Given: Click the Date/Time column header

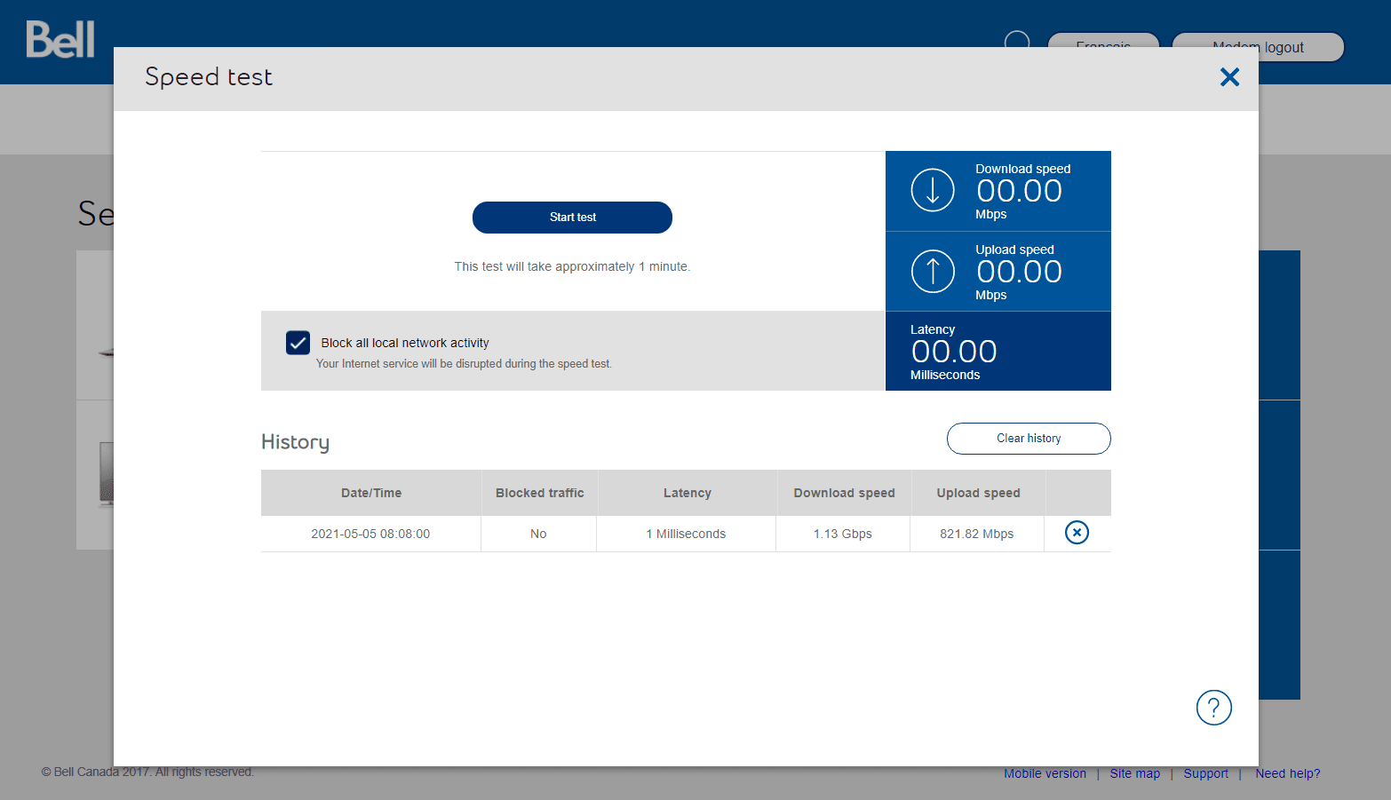Looking at the screenshot, I should pos(370,493).
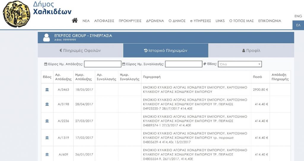Select the Ιστορικό Πληρωμών tab
The height and width of the screenshot is (161, 304).
[165, 51]
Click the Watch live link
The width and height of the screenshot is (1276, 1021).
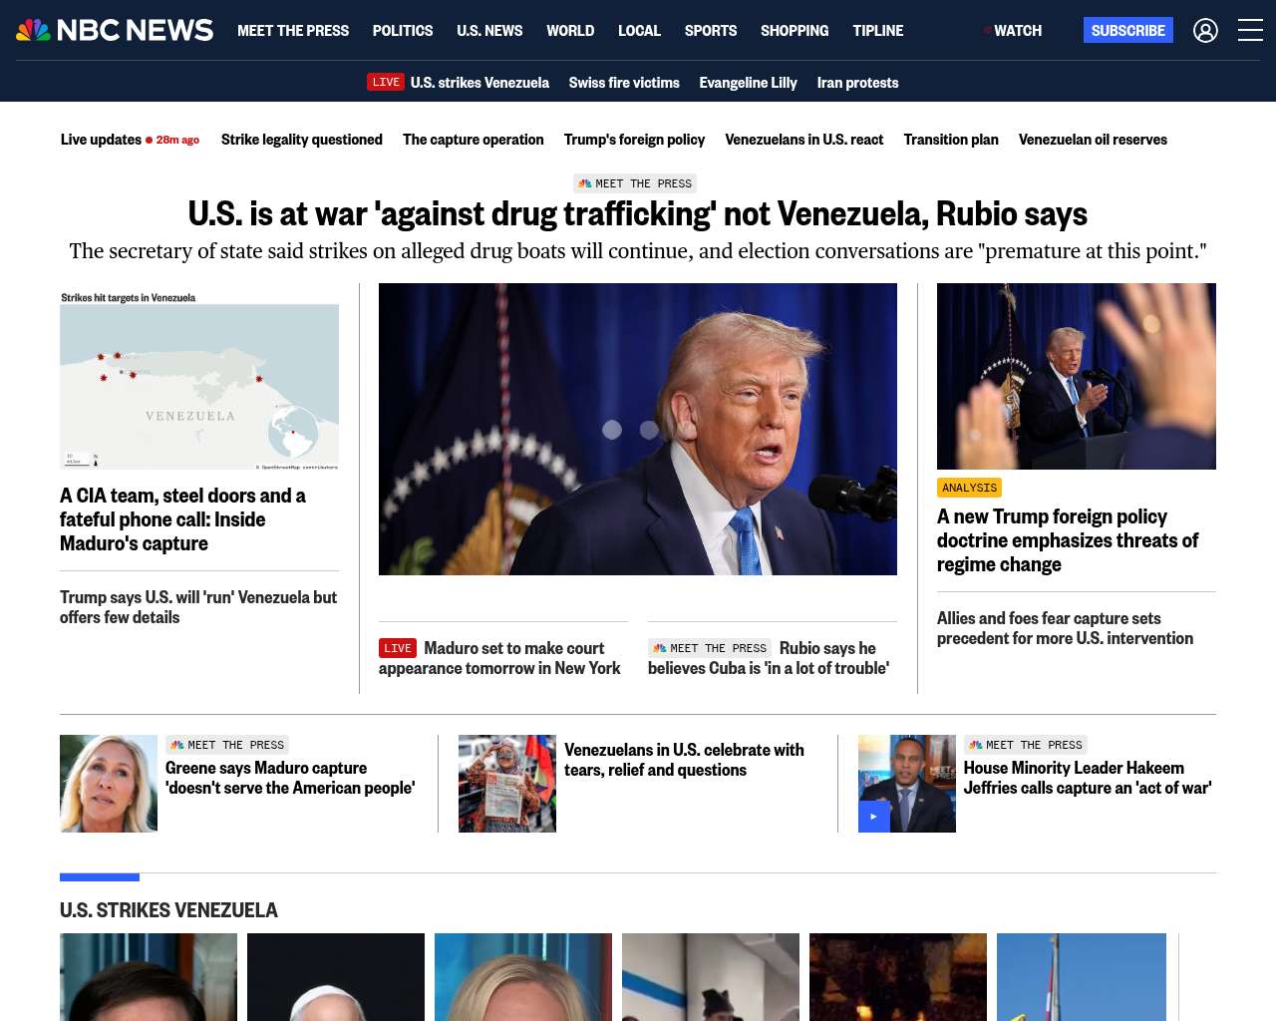pos(1012,31)
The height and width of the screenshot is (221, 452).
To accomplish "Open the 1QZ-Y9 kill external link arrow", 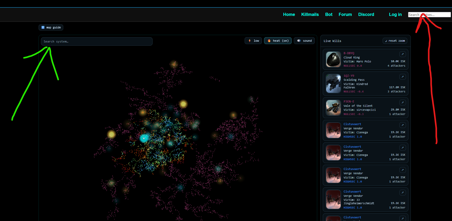I will [403, 77].
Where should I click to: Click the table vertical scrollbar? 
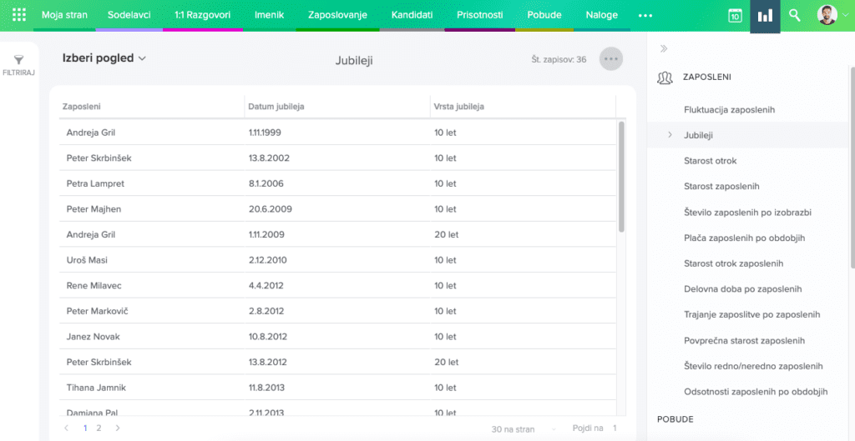pyautogui.click(x=621, y=177)
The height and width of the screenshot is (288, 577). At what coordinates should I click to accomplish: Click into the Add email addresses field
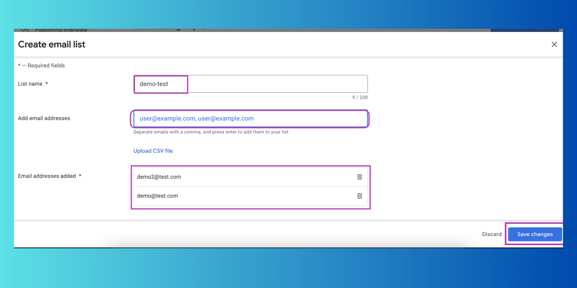pos(250,118)
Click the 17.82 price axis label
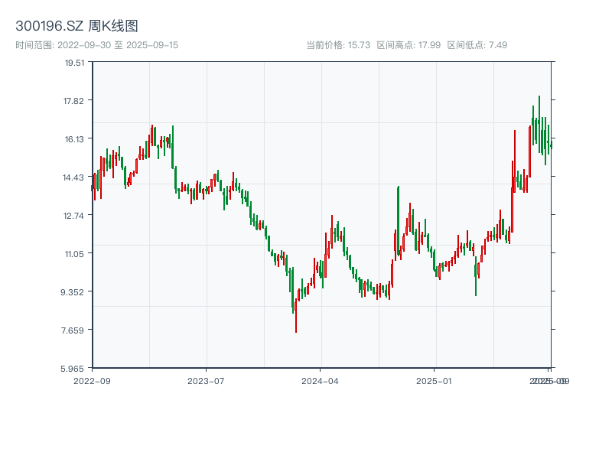Screen dimensions: 612x459 pos(74,101)
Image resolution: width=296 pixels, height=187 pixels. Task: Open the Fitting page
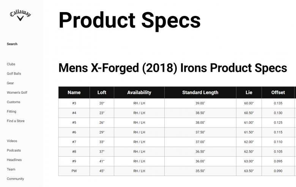11,112
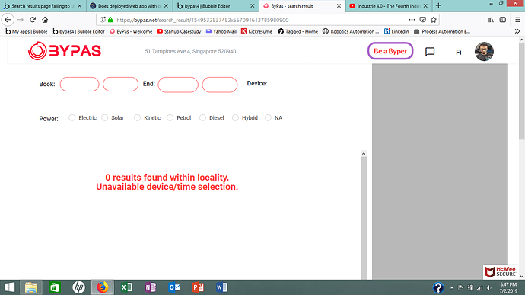This screenshot has width=525, height=295.
Task: Launch Excel from the taskbar
Action: pyautogui.click(x=126, y=287)
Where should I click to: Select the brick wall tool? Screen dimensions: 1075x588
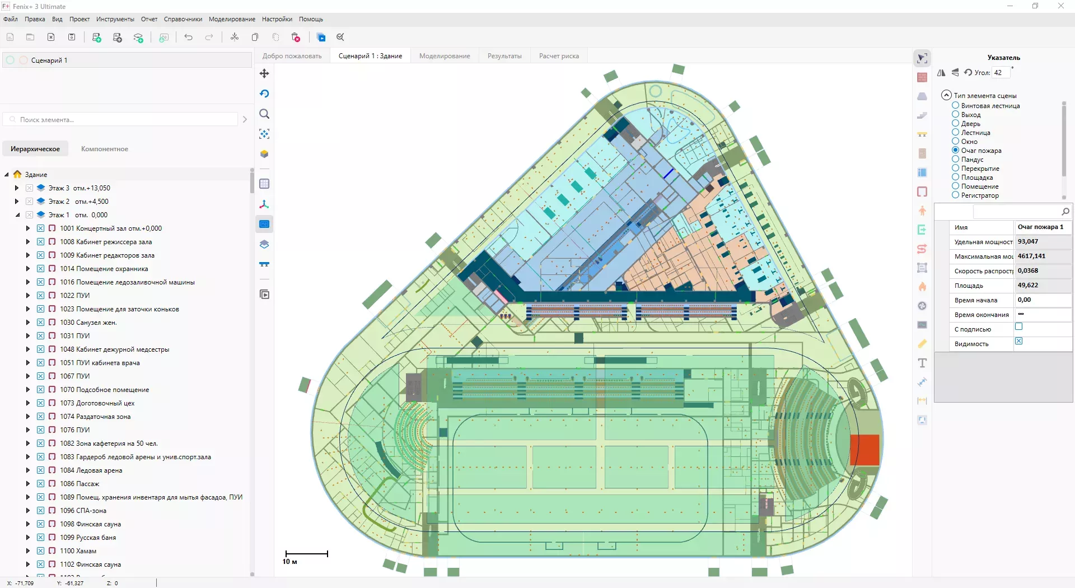coord(922,77)
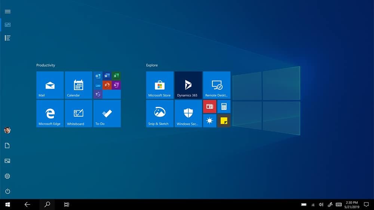Switch to the All apps list view
The image size is (374, 210).
click(x=7, y=38)
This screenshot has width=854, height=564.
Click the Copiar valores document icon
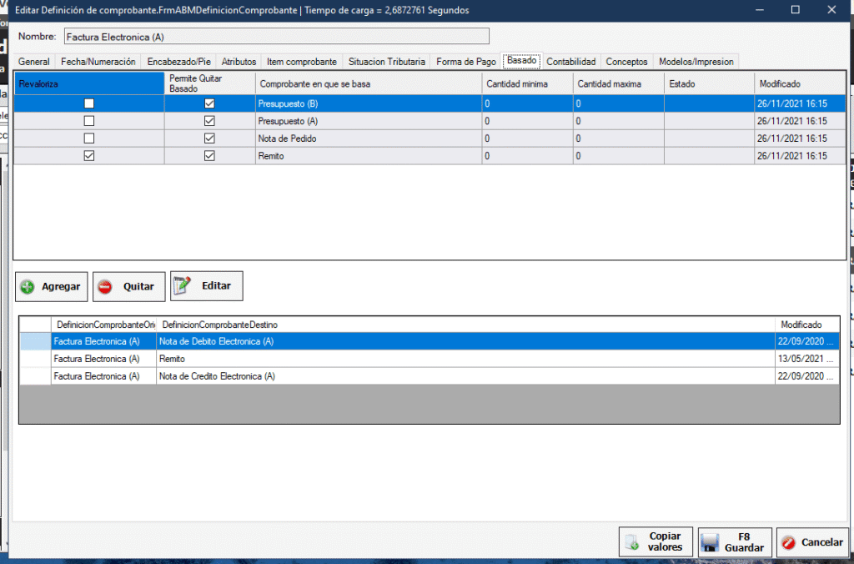[633, 542]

• _What to do_: Leaving all pictures aside, print exactly the lines from the one that contains "Image resolution: width=296" through the last line of the data above, inclusive.

• _Solution to the exercise_:
Image resolution: width=296 pixels, height=187 pixels. Task: Open the Fitting page
11,112
This screenshot has width=525, height=295.
Task: Launch Excel from the taskbar
Action: pyautogui.click(x=126, y=287)
Where should I click to: Select the brick wall tool? Screen dimensions: 1075x588
coord(922,77)
Switch to the All apps list view
The image size is (374, 210).
click(x=7, y=38)
This screenshot has width=854, height=564.
Click the Copiar valores document icon
[633, 542]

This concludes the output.